■ MATERIAL FOR THE TASK:
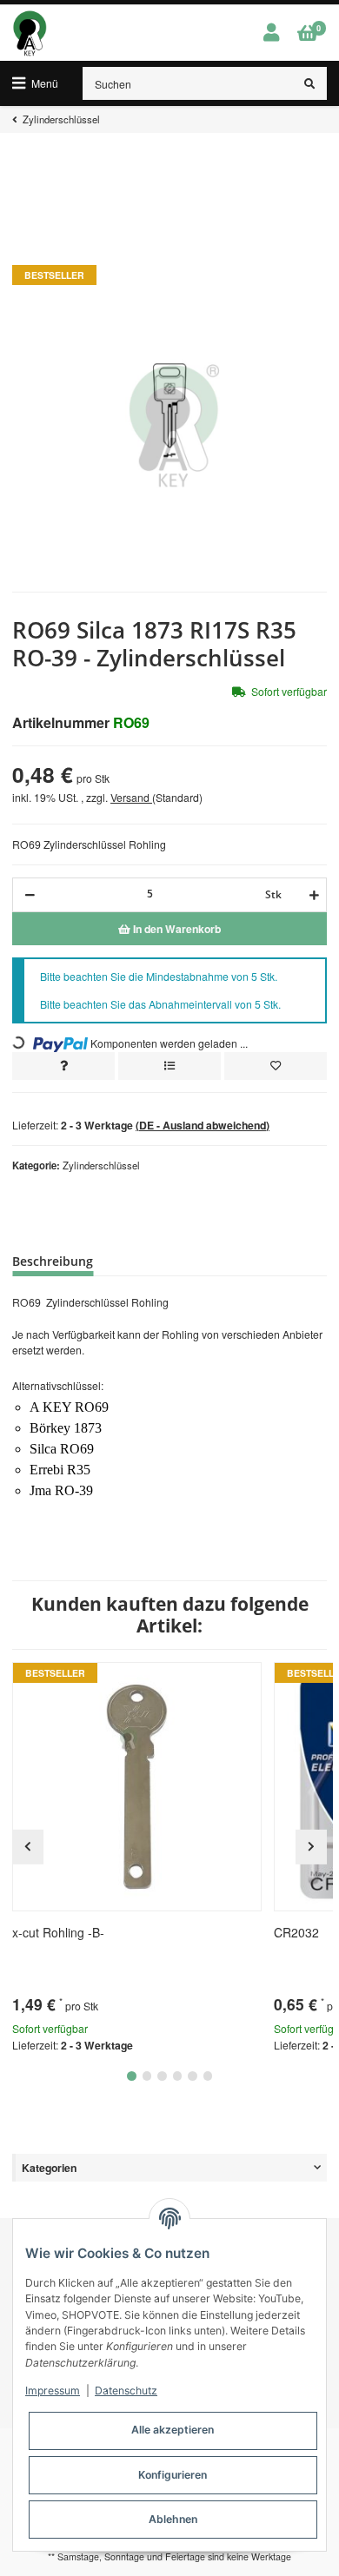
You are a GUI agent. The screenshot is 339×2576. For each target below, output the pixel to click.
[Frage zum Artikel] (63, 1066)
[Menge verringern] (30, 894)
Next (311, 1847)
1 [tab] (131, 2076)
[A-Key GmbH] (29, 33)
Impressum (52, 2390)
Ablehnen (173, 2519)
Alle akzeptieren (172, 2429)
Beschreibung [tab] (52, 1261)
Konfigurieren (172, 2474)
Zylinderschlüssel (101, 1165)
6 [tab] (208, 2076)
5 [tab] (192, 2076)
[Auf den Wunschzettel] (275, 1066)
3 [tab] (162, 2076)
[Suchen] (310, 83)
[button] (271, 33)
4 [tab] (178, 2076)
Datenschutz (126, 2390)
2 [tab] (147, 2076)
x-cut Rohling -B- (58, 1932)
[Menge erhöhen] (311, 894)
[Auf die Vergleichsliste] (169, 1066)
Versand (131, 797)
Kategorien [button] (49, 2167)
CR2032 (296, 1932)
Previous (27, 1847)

■ WHAT YOU ARE ASKED TO DO: Output, unchanged, the lines from the line with "[Menge verringern] (30, 894)" through the final line of the material.

■ EXERCISE RESPONSE:
[Menge verringern] (30, 894)
Next (311, 1847)
1 [tab] (131, 2076)
[A-Key GmbH] (29, 33)
Impressum (52, 2390)
Ablehnen (173, 2519)
Alle akzeptieren (172, 2429)
Beschreibung [tab] (52, 1261)
Konfigurieren (172, 2474)
Zylinderschlüssel (101, 1165)
6 [tab] (208, 2076)
5 [tab] (192, 2076)
[Auf den Wunschzettel] (275, 1066)
3 [tab] (162, 2076)
[Suchen] (310, 83)
[button] (271, 33)
4 [tab] (178, 2076)
Datenschutz (126, 2390)
2 [tab] (147, 2076)
x-cut Rohling -B- (58, 1932)
[Menge erhöhen] (311, 894)
[Auf die Vergleichsliste] (169, 1066)
Versand (131, 797)
Kategorien [button] (49, 2167)
CR2032 (296, 1932)
Previous (27, 1847)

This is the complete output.